• Your task:
Each line below from the line with "Task: Click the Qty column header" to the line with "Click the Help question mark toolbar icon" must be copied exactly, including those two, and no picture may appear in the copy.

• Extracted entries:
-.-.-
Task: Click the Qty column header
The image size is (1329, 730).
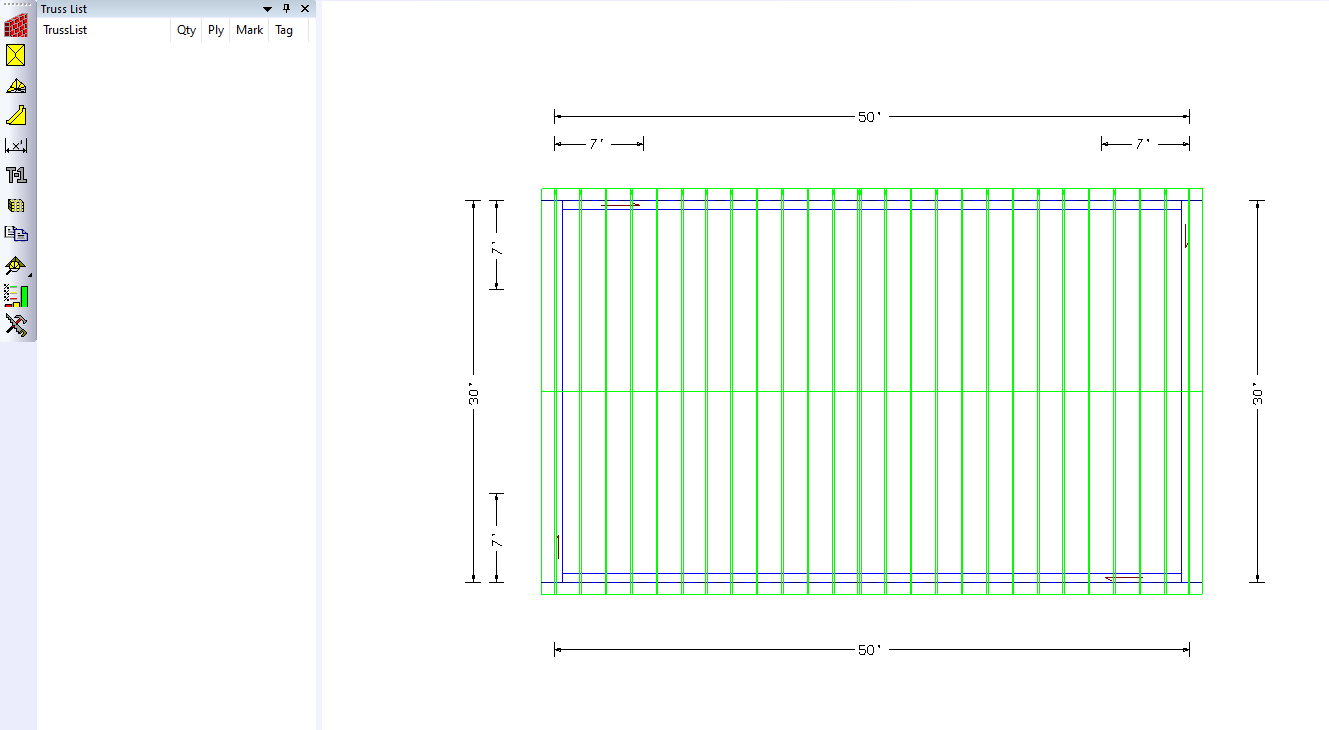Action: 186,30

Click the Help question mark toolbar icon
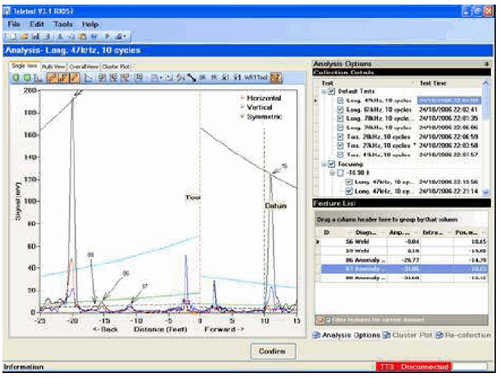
-.-.-
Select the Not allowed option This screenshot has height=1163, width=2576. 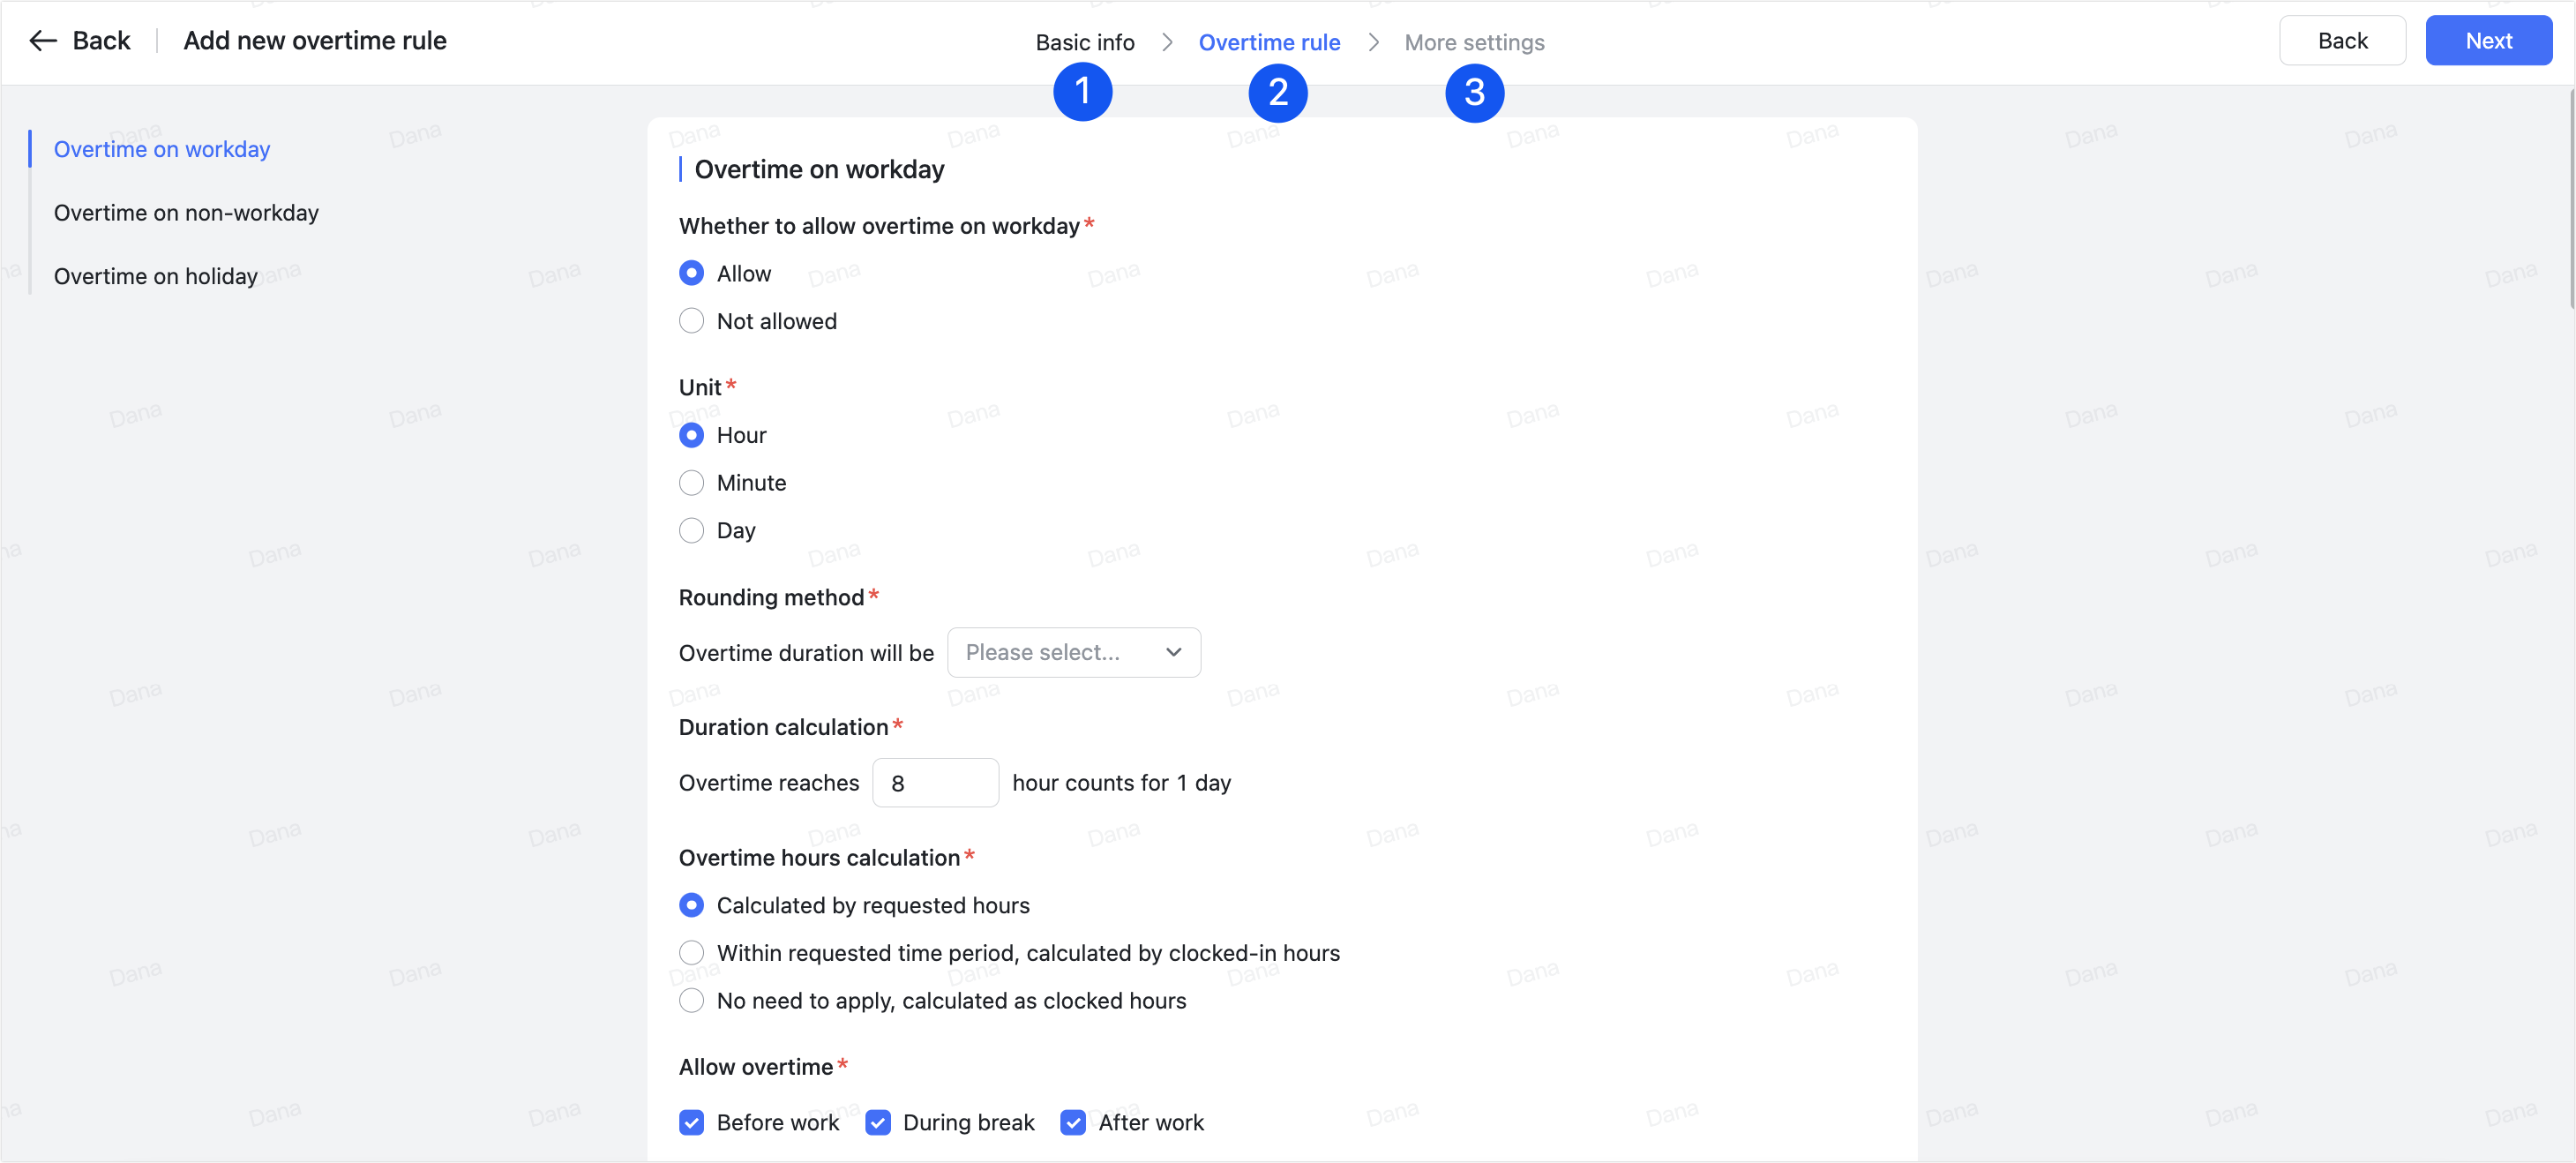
-.-.-
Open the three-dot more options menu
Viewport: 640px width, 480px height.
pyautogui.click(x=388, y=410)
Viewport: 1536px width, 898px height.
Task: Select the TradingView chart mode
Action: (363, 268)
-.-.-
• Exercise output:
Task: Click the Qty column header
The image size is (1329, 730).
Action: 186,30

Click the Help question mark toolbar icon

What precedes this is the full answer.